— Begin SUPPLIED ENTRIES —

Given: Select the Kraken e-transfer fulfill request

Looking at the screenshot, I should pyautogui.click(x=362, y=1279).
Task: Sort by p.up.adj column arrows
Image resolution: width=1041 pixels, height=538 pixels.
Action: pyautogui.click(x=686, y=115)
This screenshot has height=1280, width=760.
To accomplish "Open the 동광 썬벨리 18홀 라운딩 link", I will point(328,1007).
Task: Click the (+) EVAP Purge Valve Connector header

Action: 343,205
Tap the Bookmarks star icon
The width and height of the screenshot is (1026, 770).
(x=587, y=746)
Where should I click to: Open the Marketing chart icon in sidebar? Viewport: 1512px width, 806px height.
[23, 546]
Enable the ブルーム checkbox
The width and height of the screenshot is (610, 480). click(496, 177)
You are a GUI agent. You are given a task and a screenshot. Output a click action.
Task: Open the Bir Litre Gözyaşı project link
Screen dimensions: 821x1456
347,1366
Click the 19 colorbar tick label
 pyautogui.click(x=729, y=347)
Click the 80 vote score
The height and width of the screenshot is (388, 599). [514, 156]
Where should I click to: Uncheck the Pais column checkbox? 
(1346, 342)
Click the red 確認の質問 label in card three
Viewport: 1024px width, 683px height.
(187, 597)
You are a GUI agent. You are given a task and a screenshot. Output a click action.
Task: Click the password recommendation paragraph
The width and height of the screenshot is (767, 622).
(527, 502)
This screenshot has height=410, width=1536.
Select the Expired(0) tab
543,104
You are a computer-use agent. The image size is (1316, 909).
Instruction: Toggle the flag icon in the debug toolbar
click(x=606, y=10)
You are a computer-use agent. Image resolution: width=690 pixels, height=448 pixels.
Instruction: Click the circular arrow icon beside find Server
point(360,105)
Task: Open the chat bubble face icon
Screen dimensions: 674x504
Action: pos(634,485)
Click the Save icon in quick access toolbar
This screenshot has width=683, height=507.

— End SUPPLIED ENTRIES —

--- REQUIRED TASK ---
Copy the material from the line with "You are a computer-use agent. The" up to and including the line with "point(360,105)", keeping every character as it appears.

--- RESPONSE FOR THIS EXERCISE ---
You are a computer-use agent. The image size is (1316, 909).
Instruction: Toggle the flag icon in the debug toolbar
click(x=606, y=10)
You are a computer-use agent. Image resolution: width=690 pixels, height=448 pixels.
Instruction: Click the circular arrow icon beside find Server
point(360,105)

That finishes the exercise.